Instructions to follow
What is the number of lines in the entries that contain "arrow"? Reply with that number only.

Data records
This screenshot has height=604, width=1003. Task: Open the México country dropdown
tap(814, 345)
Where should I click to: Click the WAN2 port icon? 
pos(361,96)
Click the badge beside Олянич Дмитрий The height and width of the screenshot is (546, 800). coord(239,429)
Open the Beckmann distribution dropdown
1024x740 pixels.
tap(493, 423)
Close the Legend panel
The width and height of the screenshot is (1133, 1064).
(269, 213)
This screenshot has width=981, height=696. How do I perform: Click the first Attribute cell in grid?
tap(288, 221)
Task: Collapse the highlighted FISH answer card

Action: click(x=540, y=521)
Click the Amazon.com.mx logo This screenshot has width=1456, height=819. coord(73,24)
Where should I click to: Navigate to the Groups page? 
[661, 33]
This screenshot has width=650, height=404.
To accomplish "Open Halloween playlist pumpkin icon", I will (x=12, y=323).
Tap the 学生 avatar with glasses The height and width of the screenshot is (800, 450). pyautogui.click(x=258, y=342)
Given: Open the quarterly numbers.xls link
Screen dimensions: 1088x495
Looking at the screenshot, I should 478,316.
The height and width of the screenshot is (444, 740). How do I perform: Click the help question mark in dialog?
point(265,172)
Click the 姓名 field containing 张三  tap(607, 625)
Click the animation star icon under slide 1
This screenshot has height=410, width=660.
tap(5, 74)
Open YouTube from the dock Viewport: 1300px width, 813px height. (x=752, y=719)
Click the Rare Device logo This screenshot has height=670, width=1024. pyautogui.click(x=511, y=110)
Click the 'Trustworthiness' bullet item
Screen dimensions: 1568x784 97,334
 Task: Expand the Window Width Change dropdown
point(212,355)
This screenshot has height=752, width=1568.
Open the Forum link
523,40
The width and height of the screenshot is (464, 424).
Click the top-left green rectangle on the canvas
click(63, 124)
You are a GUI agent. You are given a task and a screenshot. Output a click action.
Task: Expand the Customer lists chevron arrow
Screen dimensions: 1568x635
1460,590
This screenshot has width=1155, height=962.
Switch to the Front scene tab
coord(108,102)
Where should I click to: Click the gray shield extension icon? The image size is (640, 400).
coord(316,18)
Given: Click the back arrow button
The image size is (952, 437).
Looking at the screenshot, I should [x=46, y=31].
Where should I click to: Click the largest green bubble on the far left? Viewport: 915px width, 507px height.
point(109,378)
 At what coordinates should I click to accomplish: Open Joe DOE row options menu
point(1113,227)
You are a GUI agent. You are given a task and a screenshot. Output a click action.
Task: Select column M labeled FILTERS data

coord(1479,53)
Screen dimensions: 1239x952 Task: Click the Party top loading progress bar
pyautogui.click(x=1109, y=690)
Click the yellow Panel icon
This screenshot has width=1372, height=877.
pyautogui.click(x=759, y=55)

Result below
2